Despite months of poor economic data and missed payments on developers’ international bonds, Beijing has so far limited its support to measures such as lowering mortgage rates and down payments and cutting lending costs, rather than launching the kind of big fiscal stimulus or bailout for the real estate industry that many global investors would like to see.
The investor conferences held in Hong Kong this month by groups including Jefferies, CLSA and BNP Paribas come at a pivotal time for Chinese markets. They have badly lagged global peers this year because of an underwhelming economic rebound from years of pandemic-era isolation and a liquidity crisis in the country’s vital property sector.
In August alone, foreign investors dumped a record $12bn worth of Shanghai- and Shenzhen-listed stocks, with US commerce secretary Gina Raimondo ending the month with a visit to Beijing where she warned that US companies were beginning to see China as “uninvestable”.
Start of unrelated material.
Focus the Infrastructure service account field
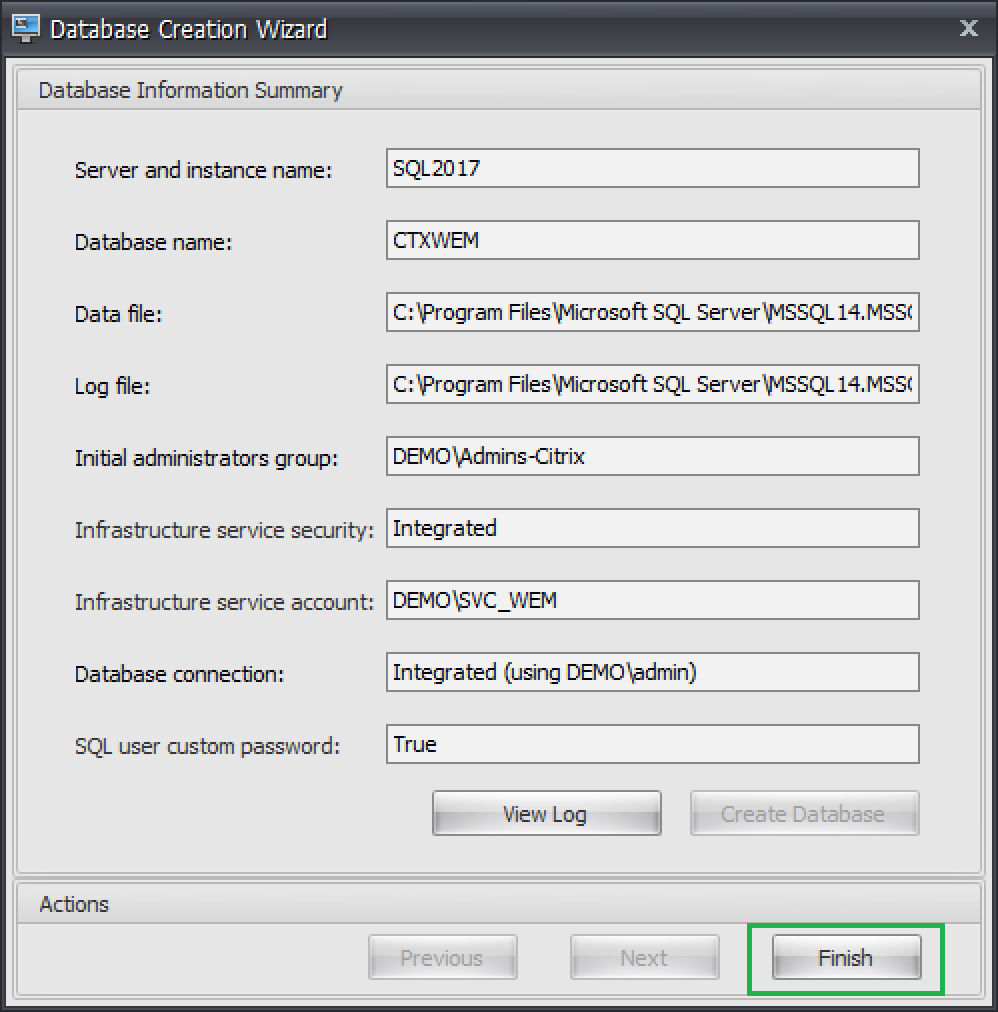The image size is (998, 1012). (x=652, y=600)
This week, China’s renminbi fell to a 16-year low against the dollar, tumbling past the nadir it touched roughly a year ago when cities across the country entered economically disruptive lockdowns as part of President Xi Jinping’s now-defunct zero-Covid policy.
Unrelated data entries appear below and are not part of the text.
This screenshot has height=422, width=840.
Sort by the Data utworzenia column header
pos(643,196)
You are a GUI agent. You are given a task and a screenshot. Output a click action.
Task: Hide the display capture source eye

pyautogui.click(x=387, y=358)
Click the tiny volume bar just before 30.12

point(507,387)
At the Jefferies conference this week, China’s economic outlook was front of mind among fund managers canvassed by the Financial Times.
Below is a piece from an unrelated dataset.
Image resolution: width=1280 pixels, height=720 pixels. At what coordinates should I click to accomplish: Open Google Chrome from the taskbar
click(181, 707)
“We want to understand what it would take to convince one of the really big US funds — say something with a government component like a teachers’ fund or something like that — to think of China as investable again,” said one western hedge fund manager. “I have to say, after two days, I have not seen a signal like that.”
Several investment managers said that Chinese equities had already undergone a structural derating this year as global investors shrunk their long-term allocations to Chinese stocks. Some said it was not yet over.
“I’d have thought we’d be done derating after a few months but I was really surprised by the size of the cuts to exposure in August,” said a portfolio manager at one US investment group, who expressed doubts that China would hit its annual growth target of “about 5 per cent” this year.
“Previous administrations really tried to hit GDP targets,” the portfolio manager said, “but this one cares less.”
An equity portfolio manager at a sovereign wealth fund from elsewhere in the region said that “statistically speaking, when you look at share prices, we should be close to done derating, but there’s still a lot of room left to fall” if the property crisis worsened or growth weakened further.
“We’ve been getting very mixed messages on China,” he added, pointing to high-profile promises of greater policy support made by top leaders in late July, which resulted in a flurry of foreign buying. Those inflows subsequently reversed over signs of continued weakness in consumer spending and as hopes faded for a bailout of China’s struggling property sector, which typically accounts for about a quarter of economic activity.
Janus Henderson’s Kerley said it was premature to label China’s stock market “uninvestable” when it was still in the middle of a necessary economic transition away from overreliance on the property sector.
But other investors said the conference had offered little to change attitudes to China back at headquarters.
“I have learned quite a lot but I think that when I write all this up and talk to my colleagues back home they are going to stay [out of Chinese equities],” said one hedge fund manager from the US. “They don’t feel any FOMO [fear of missing out] not being invested there right now.”